_GIVEN PASSAGE_

------------------------

Empowered Communities

The Australian Government is working in a new way with First Nations leaders and communities, one that supports First Nations ownership, enables true partnerships with Government and recognises the diversity of cultures and circumstances of First Nations Australians. This aligns with the Government’s commitment to ensure First Nations communities are involved in local and regional decision making under the National Agreement on Closing the Gap, particularly Priority Reforms One, Two and Three, Formal Partnerships and Shared Decision Making, Building the Community Controlled Sector and Transforming Government Organisations.

One example is the First Nations-designed and led Empowered Communities initiative.

Empowered Communities involves First Nations communities and governments working together to set priorities, improve services and apply funding effectively at a regional level. It aims to increase First Nations ownership and give First Nations people greater influence over decisions that affect them.

Empowered Communities is about governments backing First Nations leaders who want to introduce positive changes in their communities and regions by putting First Nations culture and participation central to government decision-making.

Empowered Communities is active in 10 urban, rural and remote regions across Australia:

  • Cape York, QLD
  • Central Coast, NSW
  • Inner Sydney, NSW
  • Goulburn- Murray, NSW and VIC
  • East Kimberley, WA
  • West Kimberley, WA
  • Ngaanyatjarra Pitjantjatjara Yankunytjatjara Lands, WA, NT and SA
  • Ngarrindjeri Ruwe, SA
  • North-East Arnhem Land, NT
  • Far West Coast, SA

The Australian Government provided $5 million to support the Empowered Communities leaders to complete a detailed design of the model outlined in the Empowered Communities design report.

The Australian Government responded to the design report in December 2015. It strongly supported local First Nations led action to address priorities and aspirations identified by communities, in partnership with First Nations people.

The regional implementation of Empowered Communities is underway with support from the Australian Government and Jawun Indigenous Corporate Partnerships. A number of state and territory governments are also involved.

------------------------

_PROBLEMS TO WORK ON_
1 - Translate this sentence from the Empowered Communities passage into Spanish: "One example is the First Nations-designed and led Empowered Communities initiative."
2 - Output the Empowered Communities passage from "The regional implementation" up to and including "are also involved.".
3 - According to the Empowered Communities passage, in what month and year did the Australian Government respond to the design report?

_LISTED ENTRIES_
------------------------

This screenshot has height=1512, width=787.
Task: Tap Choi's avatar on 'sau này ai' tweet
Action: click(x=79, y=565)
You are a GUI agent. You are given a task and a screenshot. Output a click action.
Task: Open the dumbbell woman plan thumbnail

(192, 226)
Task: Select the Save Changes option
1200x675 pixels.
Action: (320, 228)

------------------------

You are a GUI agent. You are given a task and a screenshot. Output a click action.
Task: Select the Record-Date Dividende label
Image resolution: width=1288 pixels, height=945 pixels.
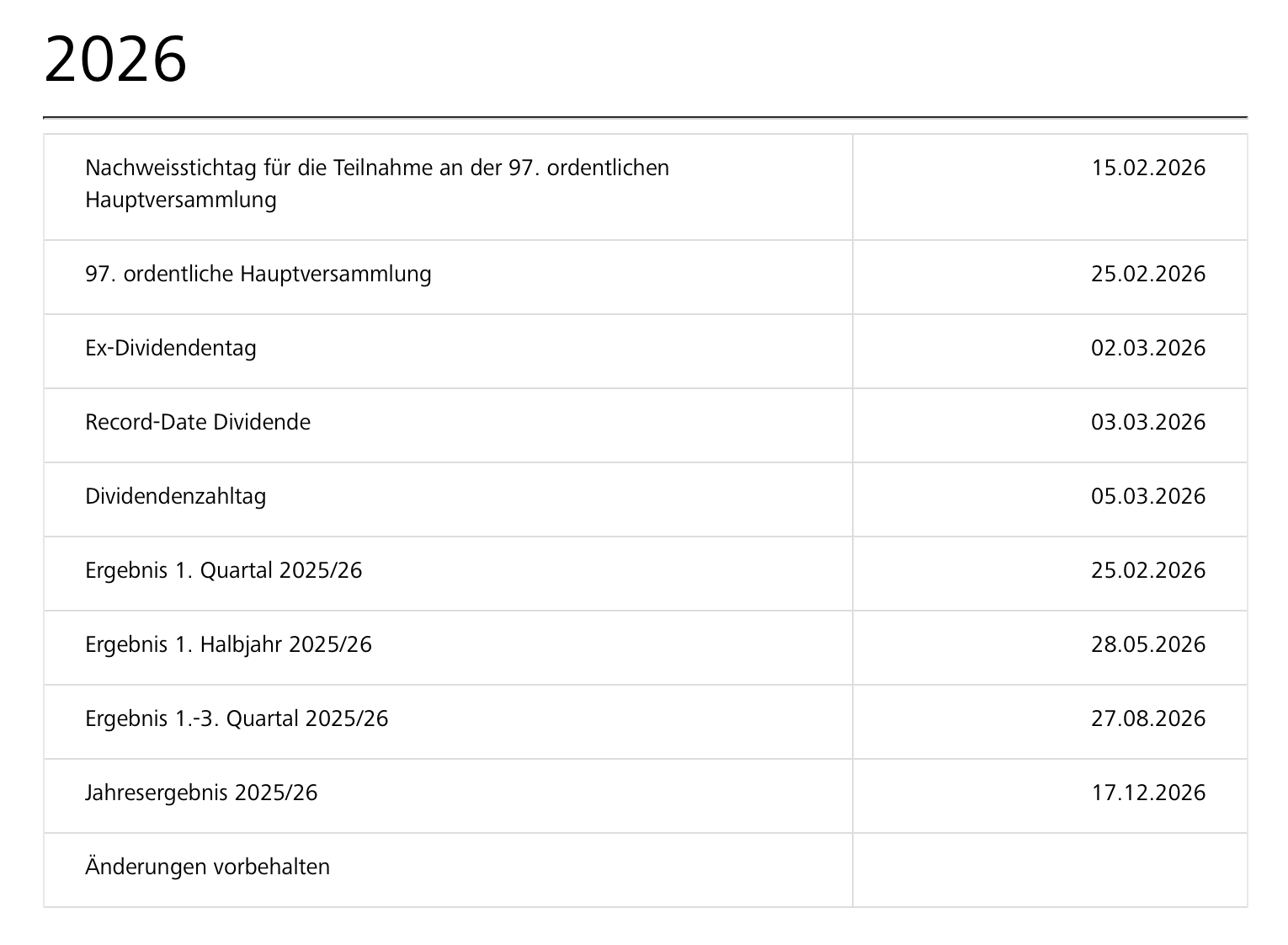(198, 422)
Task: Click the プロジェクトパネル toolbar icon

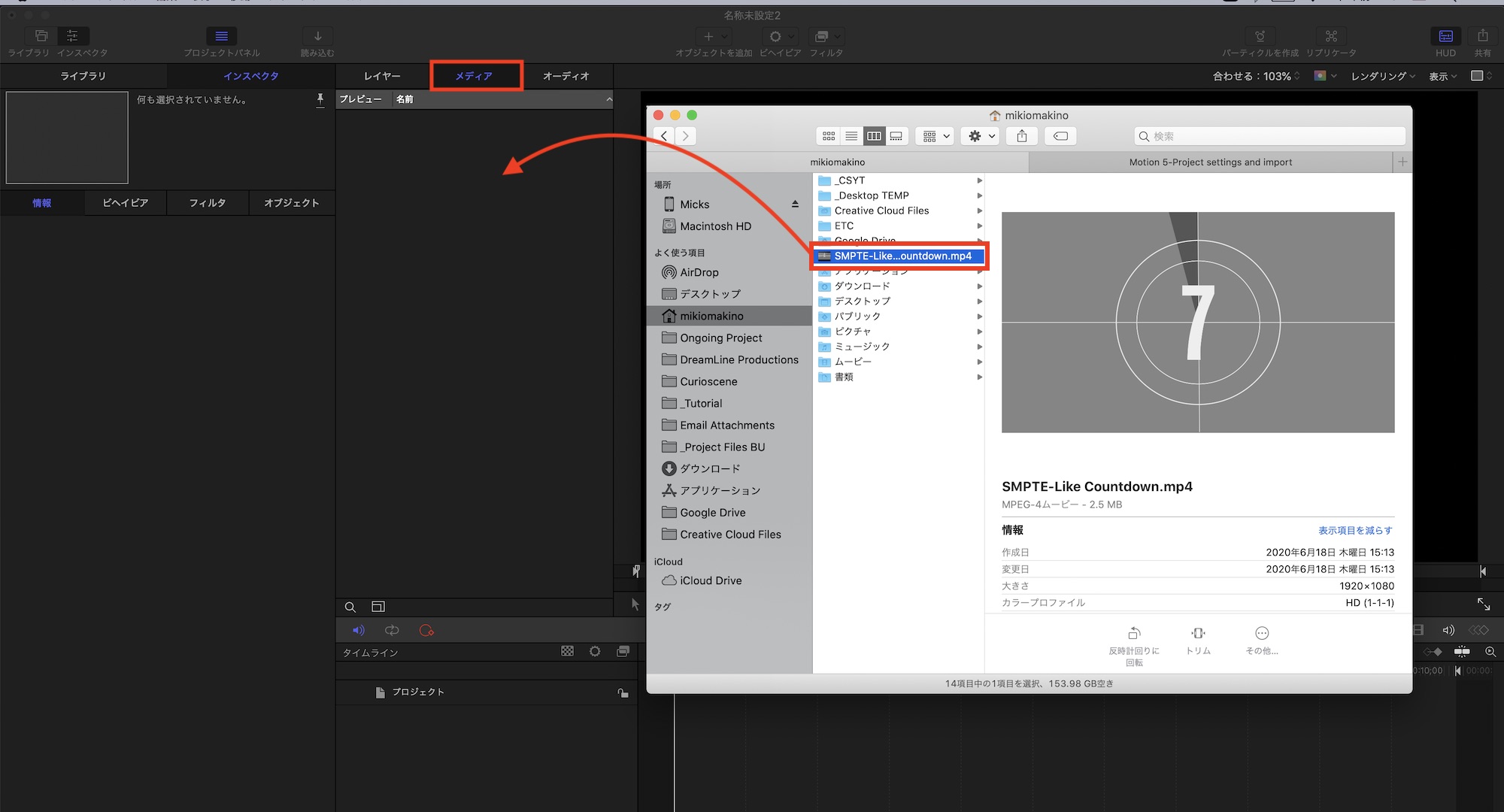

------------------------

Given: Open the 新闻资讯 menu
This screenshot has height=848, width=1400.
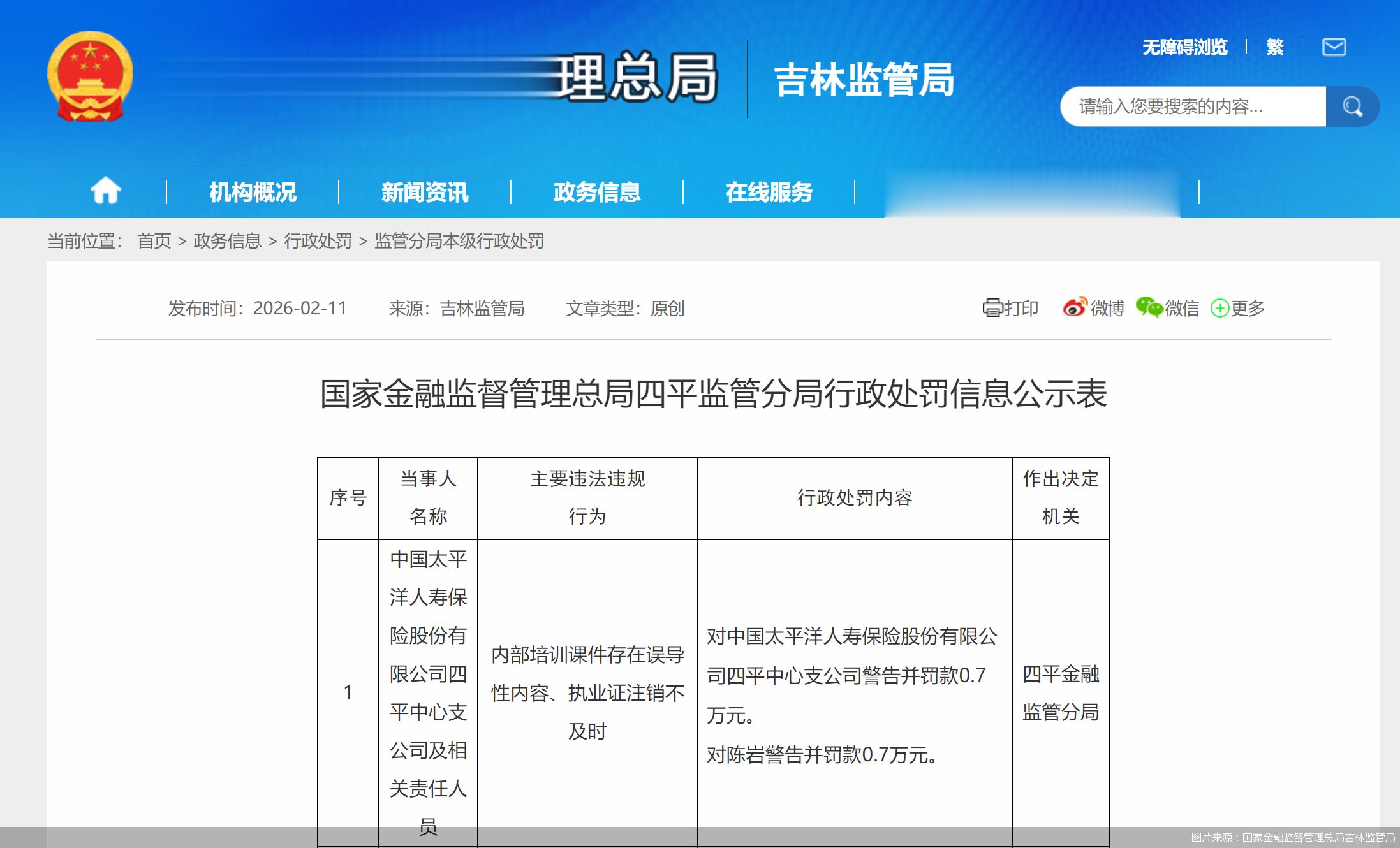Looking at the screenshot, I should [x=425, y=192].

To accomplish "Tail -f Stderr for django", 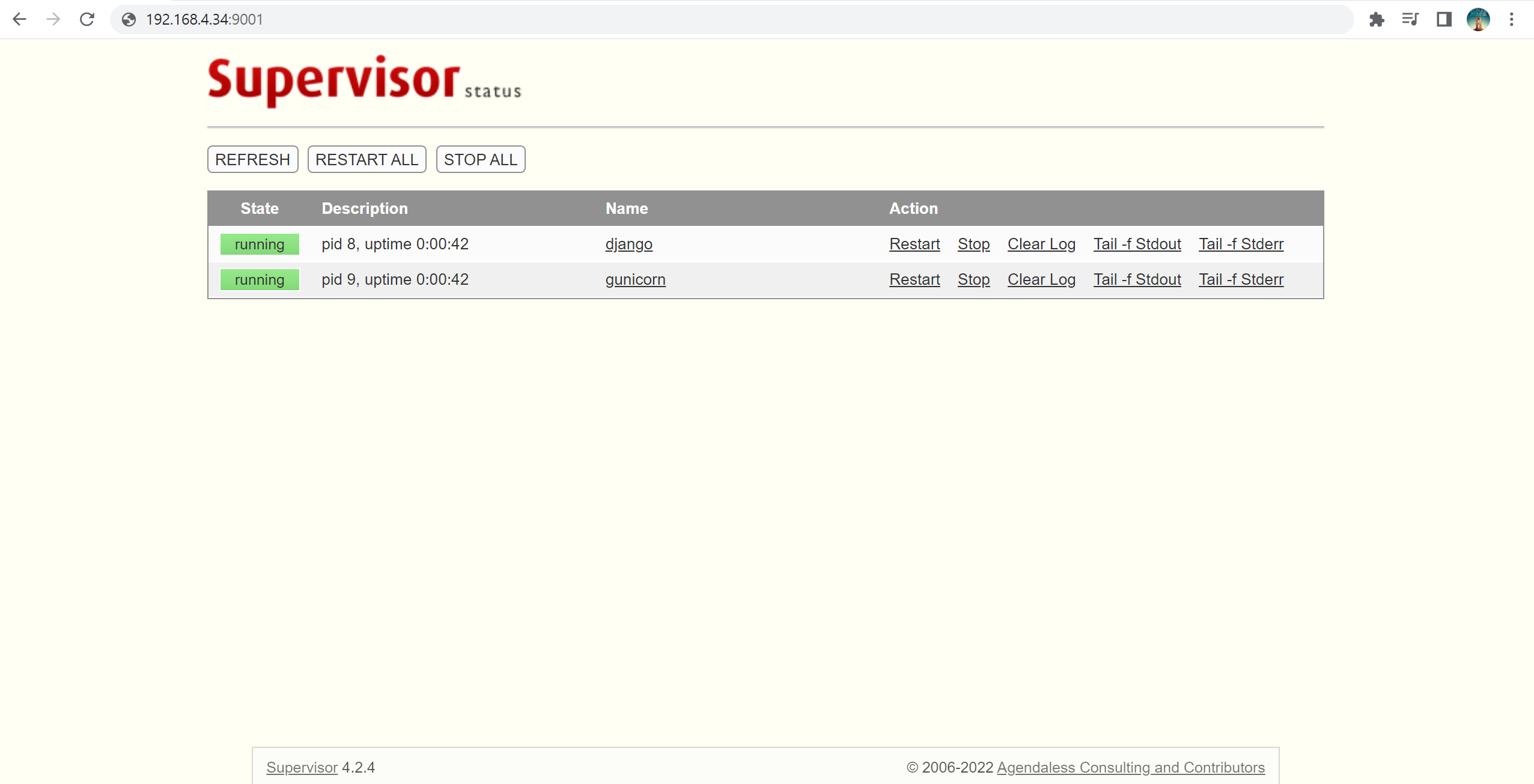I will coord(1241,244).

------------------------

_ANSWERS PROVIDED_
1 - Un ejemplo es la iniciativa Empowered Communities, diseñada y dirigida por las Primeras Naciones.

2 -
The regional implementation of Empowered Communities is underway with support from the Australian Government and Jawun Indigenous Corporate Partnerships. A number of state and territory governments are also involved.

3 - December 2015